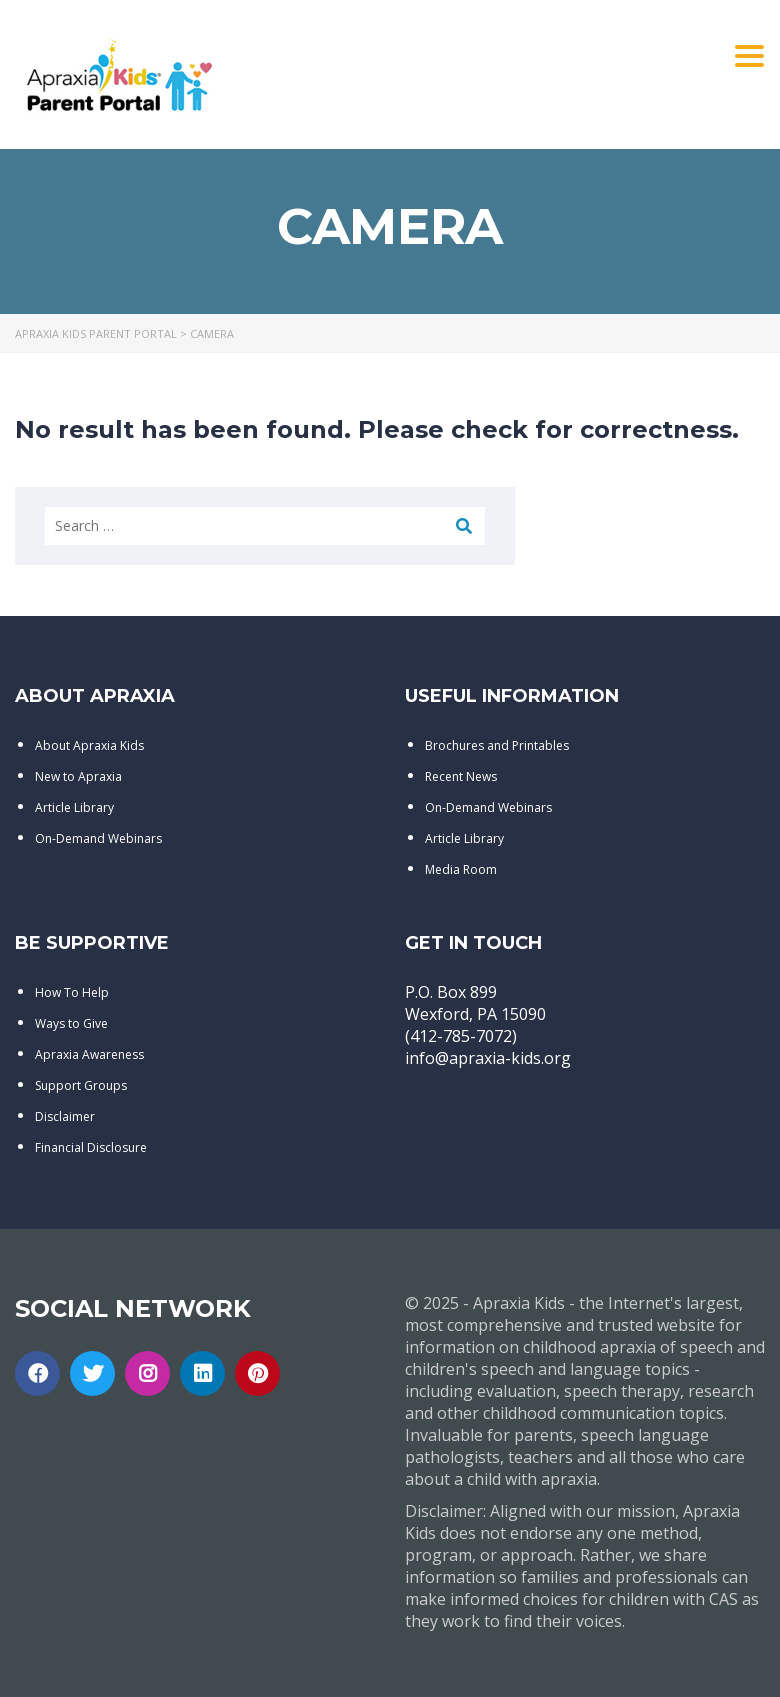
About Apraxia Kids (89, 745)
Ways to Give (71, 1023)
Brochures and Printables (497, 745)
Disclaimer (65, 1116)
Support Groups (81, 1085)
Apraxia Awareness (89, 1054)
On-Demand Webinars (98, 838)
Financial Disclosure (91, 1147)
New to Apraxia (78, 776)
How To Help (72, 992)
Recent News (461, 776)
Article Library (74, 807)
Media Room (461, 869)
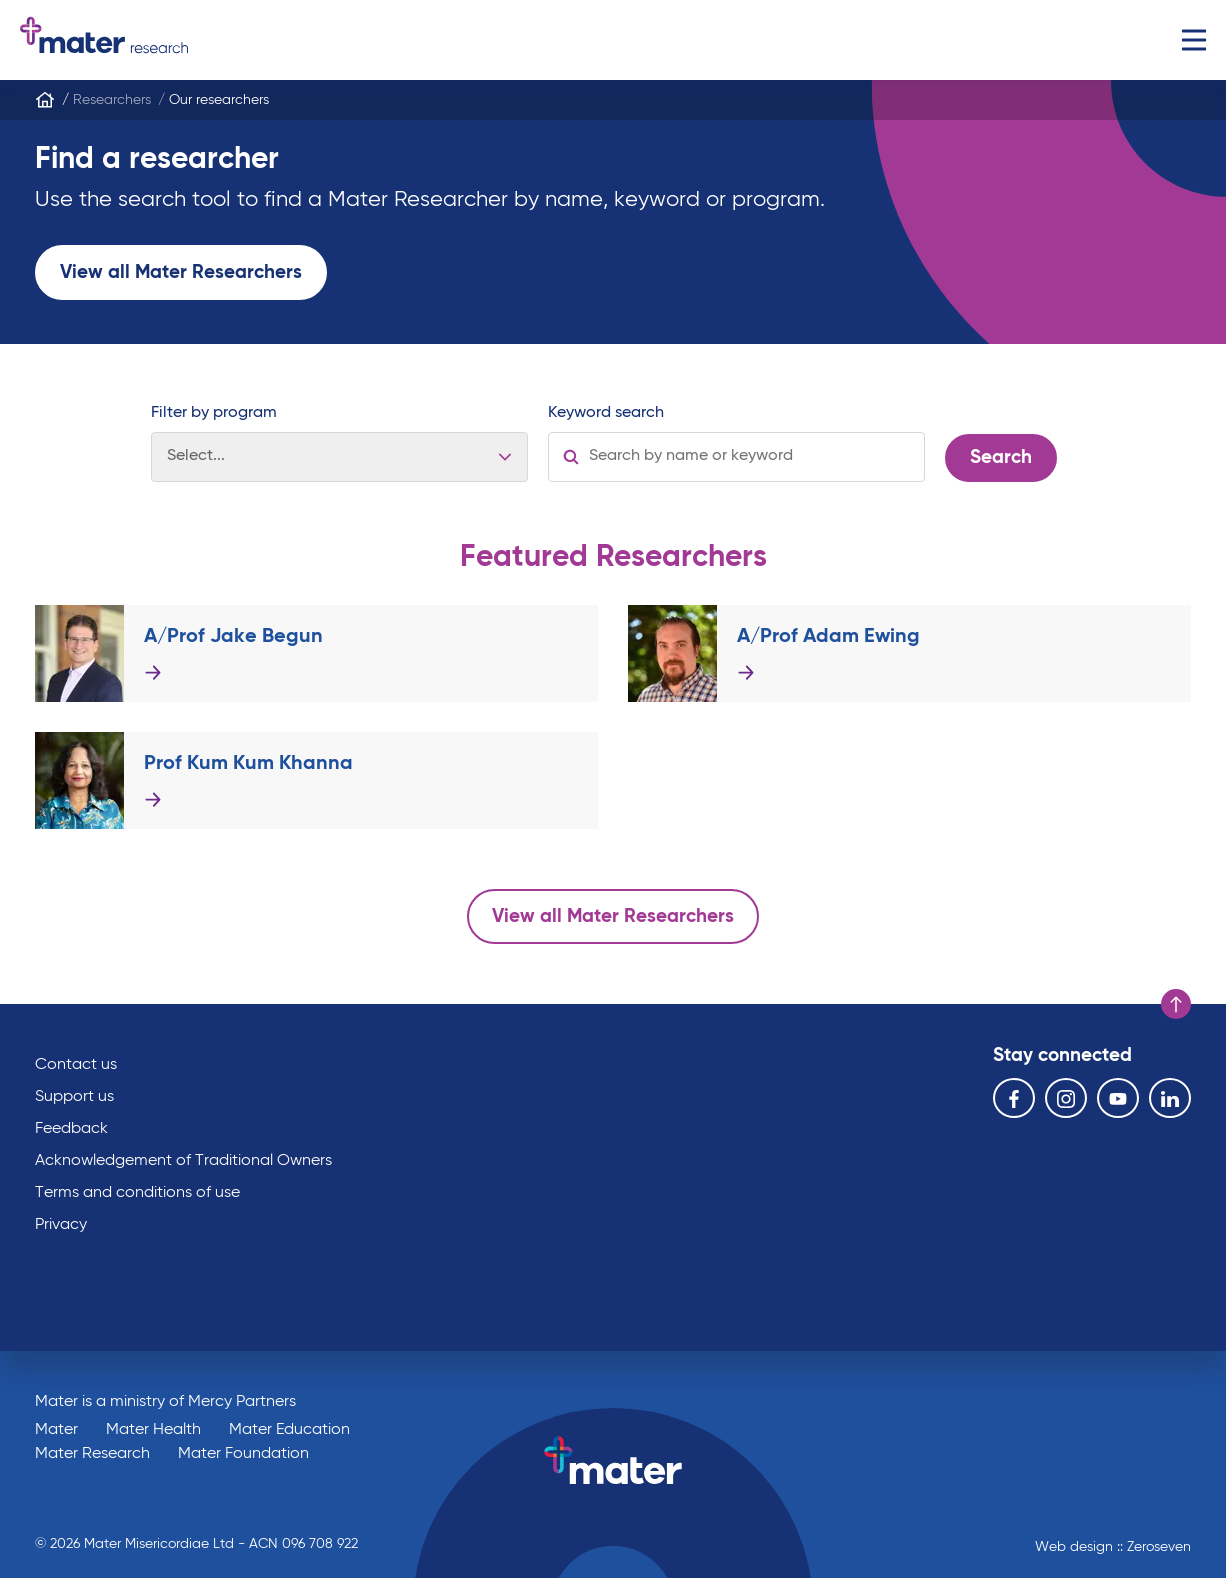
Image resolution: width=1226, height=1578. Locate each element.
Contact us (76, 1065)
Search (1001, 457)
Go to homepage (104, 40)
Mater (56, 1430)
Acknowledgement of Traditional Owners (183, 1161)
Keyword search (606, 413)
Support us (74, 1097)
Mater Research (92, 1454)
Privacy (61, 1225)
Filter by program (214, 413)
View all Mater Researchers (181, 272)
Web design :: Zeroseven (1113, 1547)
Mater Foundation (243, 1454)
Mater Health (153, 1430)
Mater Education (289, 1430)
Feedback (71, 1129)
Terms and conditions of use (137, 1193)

Exercise requirements - Please transcribe the records above line for line, leaving out the pictures.

Expected output -
About Apraxia Kids (89, 745)
Ways to Give (71, 1023)
Brochures and Printables (497, 745)
Disclaimer (65, 1116)
Support Groups (81, 1085)
Apraxia Awareness (89, 1054)
On-Demand Webinars (98, 838)
Financial Disclosure (91, 1147)
New to Apraxia (78, 776)
How To Help (72, 992)
Recent News (461, 776)
Article Library (74, 807)
Media Room (461, 869)
Image resolution: width=1226, height=1578. Locate each element.
Contact us (76, 1065)
Search (1001, 457)
Go to homepage (104, 40)
Mater (56, 1430)
Acknowledgement of Traditional Owners (183, 1161)
Keyword search (606, 413)
Support us (74, 1097)
Mater Research (92, 1454)
Privacy (61, 1225)
Filter by program (214, 413)
View all Mater Researchers (181, 272)
Web design :: Zeroseven (1113, 1547)
Mater Foundation (243, 1454)
Mater Health (153, 1430)
Mater Education (289, 1430)
Feedback (71, 1129)
Terms and conditions of use (137, 1193)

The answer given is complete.